Der NRW-Architektentag der Architektenkammer Nordrhein-Westfalen stand unter dem Motto „Kommunen vor der Wahl: Zur Zukunft der Stadt“. Thematisiert wurde vor allem der notwendige Umbau bzw. Rückbau der Städte angesichts der Bevölkerungsentwicklung. „Das Thema wird von der Politik und auch in der Fachwelt noch zu wenig diskutiert“, stellte Kammerpräsident Hartmut Miksch fest. „Wir müssen aufpassen, dass hier nicht derselbe Fehler gemacht wird wie bei der Rente. Es muss heute gehandelt werden, damit unsere Städte morgen noch funktionstüchtig sind!“ Miksch stellte in einem Zehn-Punkte-Katalog Strategien und Ansätze der Architektenkammer Nordrhein-Westfalen vor, mit deren Hilfe der Schrumpfungsprozess als Chance für eine Erneuerung der Städte genutzt werden kann. „Der Stadtumbau bietet die Möglichkeit, Fehlentwicklungen der Vergangenheit zu korrigieren und unsere Städte lebenswerter und attraktiver zu machen“, betonte Miksch.

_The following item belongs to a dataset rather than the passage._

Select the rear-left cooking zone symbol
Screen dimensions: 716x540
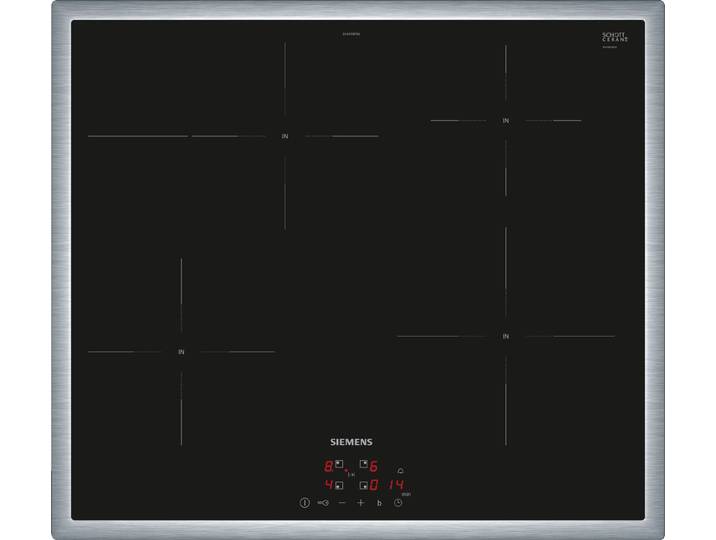coord(339,464)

Die Architektenkammer schlägt dazu unter anderem vor, verstärkt innerstädtisches Bauland auszuweisen und dessen Preise zu senken, die interkommunale Zusammenarbeit im Bereich der Raumentwicklungsziele zu intensivieren, gezielt attraktive Wohnangebote für verschiedene Bevölkerungsschichten im Kernbereich der Städte anzubieten und dafür das Leistungspotenzial der nordrhein-westfälischen Architekten und Stadtplaner zu nutzen.
„Weniger kann auch mehr sein“, pflichtete Nordrhein-Westfalens stellvertretender Ministerpräsident und NRW-Städtebauminister Dr. Michael Vesper den Aussagen von Hartmut Miksch bei. Der „Stadtumbau West“ müsse mit einer positiven Strategie gestaltet werden. Das Land NRW habe bereits mit Modellprojekten in Gelsenkirchen, Oer-Erkenschwick und Essen erste Erfahrungen mit dieser Herausforderung sammeln können, weitere Modellvorhaben sollen in diesem Jahr gestartet werden. „Wir müssen den Mut haben, das Kind beim Namen zu nennen“, forderte Vesper. Rückgang hieße nicht Rückschritt, sondern schaffe Raum für Qualität.
Beispiele dafür lieferten weitere Referenten auf dem NRW-Architektentag:
Prof. Arno S. Schmid wies in seinem Vortrag auf den Mangel an Grünflächen und Erholungsräumen in vielen Städten hin. „Urbanes Bauen heißt nicht zwingend nur mit Stein und Stahl zu bauen“, so der Landschaftsarchitekt aus Leonberg. Der notwendige Rückbau der Städte könne Platz schaffen für Freiräume und Parks, Wasserflächen und Erholungsanlagen.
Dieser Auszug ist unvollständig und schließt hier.